Parallel Computing in R

Overview

Teaching: 20 min
Exercises: 0 min
Questions
  • How to utilize multiple cores for R programming

Objectives
  • Learn doParalel package

  • Learn Parallel package

Example:

Using some intensive computing function: This function generates a square matrix of uniformly distributed random numbers, finds the corresponding (complex) eigenvalues and then selects the eigenvalue with the largest modulus. The dimensions of the matrix and the standard deviation of the random numbers are given as input parameters.
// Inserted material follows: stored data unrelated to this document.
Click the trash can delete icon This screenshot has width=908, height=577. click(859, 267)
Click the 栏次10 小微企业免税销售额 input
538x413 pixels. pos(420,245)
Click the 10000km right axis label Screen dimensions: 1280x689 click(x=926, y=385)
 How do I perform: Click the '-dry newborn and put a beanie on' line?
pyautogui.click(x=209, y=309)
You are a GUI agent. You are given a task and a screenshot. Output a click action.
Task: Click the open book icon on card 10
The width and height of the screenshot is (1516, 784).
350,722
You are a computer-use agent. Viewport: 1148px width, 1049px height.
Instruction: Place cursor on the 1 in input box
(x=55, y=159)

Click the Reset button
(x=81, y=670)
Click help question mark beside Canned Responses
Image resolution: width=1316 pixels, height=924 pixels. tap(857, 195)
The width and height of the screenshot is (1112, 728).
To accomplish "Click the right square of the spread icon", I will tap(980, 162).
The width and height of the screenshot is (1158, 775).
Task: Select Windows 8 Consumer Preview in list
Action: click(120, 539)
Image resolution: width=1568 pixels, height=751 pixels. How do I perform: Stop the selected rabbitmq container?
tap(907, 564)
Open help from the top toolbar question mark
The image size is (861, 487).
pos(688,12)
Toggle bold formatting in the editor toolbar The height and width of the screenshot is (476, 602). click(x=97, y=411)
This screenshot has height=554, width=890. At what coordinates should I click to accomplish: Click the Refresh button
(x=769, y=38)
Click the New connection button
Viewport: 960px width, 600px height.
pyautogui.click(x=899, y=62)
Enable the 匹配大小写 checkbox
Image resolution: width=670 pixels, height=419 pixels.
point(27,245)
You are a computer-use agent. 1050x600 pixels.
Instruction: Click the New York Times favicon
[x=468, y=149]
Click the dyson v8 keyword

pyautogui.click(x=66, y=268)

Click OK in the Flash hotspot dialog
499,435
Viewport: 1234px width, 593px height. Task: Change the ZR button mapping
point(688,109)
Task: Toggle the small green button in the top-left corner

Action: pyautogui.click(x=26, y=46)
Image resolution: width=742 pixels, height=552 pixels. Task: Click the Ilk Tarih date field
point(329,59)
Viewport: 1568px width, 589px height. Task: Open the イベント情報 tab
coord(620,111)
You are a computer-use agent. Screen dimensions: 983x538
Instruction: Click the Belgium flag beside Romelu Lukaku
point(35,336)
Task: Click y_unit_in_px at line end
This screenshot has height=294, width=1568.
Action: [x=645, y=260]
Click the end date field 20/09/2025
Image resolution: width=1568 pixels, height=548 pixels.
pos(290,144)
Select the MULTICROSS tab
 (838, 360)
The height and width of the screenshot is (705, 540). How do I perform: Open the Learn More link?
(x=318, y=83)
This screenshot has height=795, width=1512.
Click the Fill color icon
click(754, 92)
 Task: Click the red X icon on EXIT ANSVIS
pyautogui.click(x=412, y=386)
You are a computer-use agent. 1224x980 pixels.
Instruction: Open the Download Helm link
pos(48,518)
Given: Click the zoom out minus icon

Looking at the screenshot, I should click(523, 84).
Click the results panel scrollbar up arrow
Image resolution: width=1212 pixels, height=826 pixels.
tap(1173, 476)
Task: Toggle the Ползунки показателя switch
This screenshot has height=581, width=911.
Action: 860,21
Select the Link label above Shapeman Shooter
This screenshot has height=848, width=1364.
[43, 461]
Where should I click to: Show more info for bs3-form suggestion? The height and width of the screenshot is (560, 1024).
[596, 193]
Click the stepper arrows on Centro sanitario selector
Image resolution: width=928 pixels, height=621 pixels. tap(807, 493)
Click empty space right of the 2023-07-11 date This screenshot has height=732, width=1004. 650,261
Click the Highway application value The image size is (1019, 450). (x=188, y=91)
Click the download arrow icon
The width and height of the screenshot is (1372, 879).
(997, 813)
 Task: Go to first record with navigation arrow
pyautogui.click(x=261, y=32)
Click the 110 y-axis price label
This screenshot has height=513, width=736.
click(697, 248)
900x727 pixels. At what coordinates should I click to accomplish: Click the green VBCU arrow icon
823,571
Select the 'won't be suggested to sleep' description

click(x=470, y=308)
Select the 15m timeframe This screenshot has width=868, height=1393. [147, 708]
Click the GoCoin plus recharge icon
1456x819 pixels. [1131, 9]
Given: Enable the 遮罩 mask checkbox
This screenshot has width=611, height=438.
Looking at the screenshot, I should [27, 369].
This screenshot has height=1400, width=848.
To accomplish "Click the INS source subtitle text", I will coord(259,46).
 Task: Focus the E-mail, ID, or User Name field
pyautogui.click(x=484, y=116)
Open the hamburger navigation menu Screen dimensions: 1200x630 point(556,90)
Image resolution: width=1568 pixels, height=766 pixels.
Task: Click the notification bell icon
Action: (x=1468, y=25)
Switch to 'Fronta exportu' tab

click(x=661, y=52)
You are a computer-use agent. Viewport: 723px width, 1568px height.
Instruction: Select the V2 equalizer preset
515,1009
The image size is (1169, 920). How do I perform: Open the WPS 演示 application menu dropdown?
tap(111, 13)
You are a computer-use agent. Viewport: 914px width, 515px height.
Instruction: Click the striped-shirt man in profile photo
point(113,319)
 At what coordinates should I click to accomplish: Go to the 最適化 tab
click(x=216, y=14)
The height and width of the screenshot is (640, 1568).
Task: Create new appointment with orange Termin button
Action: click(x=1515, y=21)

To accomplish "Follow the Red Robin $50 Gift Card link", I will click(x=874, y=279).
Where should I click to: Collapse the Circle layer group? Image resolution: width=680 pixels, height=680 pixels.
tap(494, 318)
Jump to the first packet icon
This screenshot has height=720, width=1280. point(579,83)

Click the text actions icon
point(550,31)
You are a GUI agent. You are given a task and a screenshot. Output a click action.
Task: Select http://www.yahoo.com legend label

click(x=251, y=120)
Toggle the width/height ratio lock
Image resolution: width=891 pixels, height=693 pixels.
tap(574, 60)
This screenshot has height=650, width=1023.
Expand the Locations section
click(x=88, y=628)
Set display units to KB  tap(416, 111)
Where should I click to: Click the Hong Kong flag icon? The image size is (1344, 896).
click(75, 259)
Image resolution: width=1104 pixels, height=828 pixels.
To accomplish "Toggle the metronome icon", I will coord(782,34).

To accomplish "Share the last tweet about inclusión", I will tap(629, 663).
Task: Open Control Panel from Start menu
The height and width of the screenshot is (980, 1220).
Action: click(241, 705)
max.eig <- function(N, sigma) {
     d <- matrix(rnorm(N**2, sd = sigma), nrow = N)
     E <- eigen(d)$values
     abs(E)[[1]]
 }

Using foreach package

foreach(i=1:4, .combine='c') %do% max.eig(i,1)

Nested foreach

k=1
foreach(i=1:4) %:%
   foreach(j=1:4) %do%{
      max.eig(k,1)
      k=k+1
    }      

Using doParallel

Check the number of available cpus:

library(doParallel)
co <- detectCores()-1
cl <- makeCluster(co)
registerDoParallel(cl)

Apply doParallel to foreach

system.time(foreach(i=1:200, .combine='c') %do% max.eig(i,1))
system.time(foreach(i=1:200, .combine='c') %dopar% max.eig(i,1))
stopCluster(cl)

Using Parallel and parLapply

(Note: this does not work in Windows, mostly applicable to run in Palmetto) Check number of available processing cpus:

library(parallel)
co <- detectCores()-1
cl <- makecluster(co)

Apply parLapply

#Load necessary packages on the cluster workers
clusterExport(cl, c('max.eig'))
system.time(foreach(i=1:200, .combine='c') %do% max.eig(i,1))
system.time(parLapply(cl, 1:200, function(z) max.eig(z,1)))
stopCluster(cl)

Using built-in Parallel inside packages

Many packages have built-in paralle function. Here we use a bootstraping package: boot

library(boot)
# function to obtain regression weights
bs <- function(formula, data, indices) {
  d <- data[indices,] # allows boot to select sample
  fit <- lm(formula, d)
  return(coef(fit))
}
# bootstrapping with 1000 replications
system.time(results <- boot(data=mtcars, statistic=bs,
                R=10000, formula=mpg~wt+disp))

system.time(results <- boot(data=mtcars, statistic=bs,
                R=10000, formula=mpg~wt+disp,
                parallel = "snow",ncpus=2))

Key Points

  • doParallel()

  • foreach()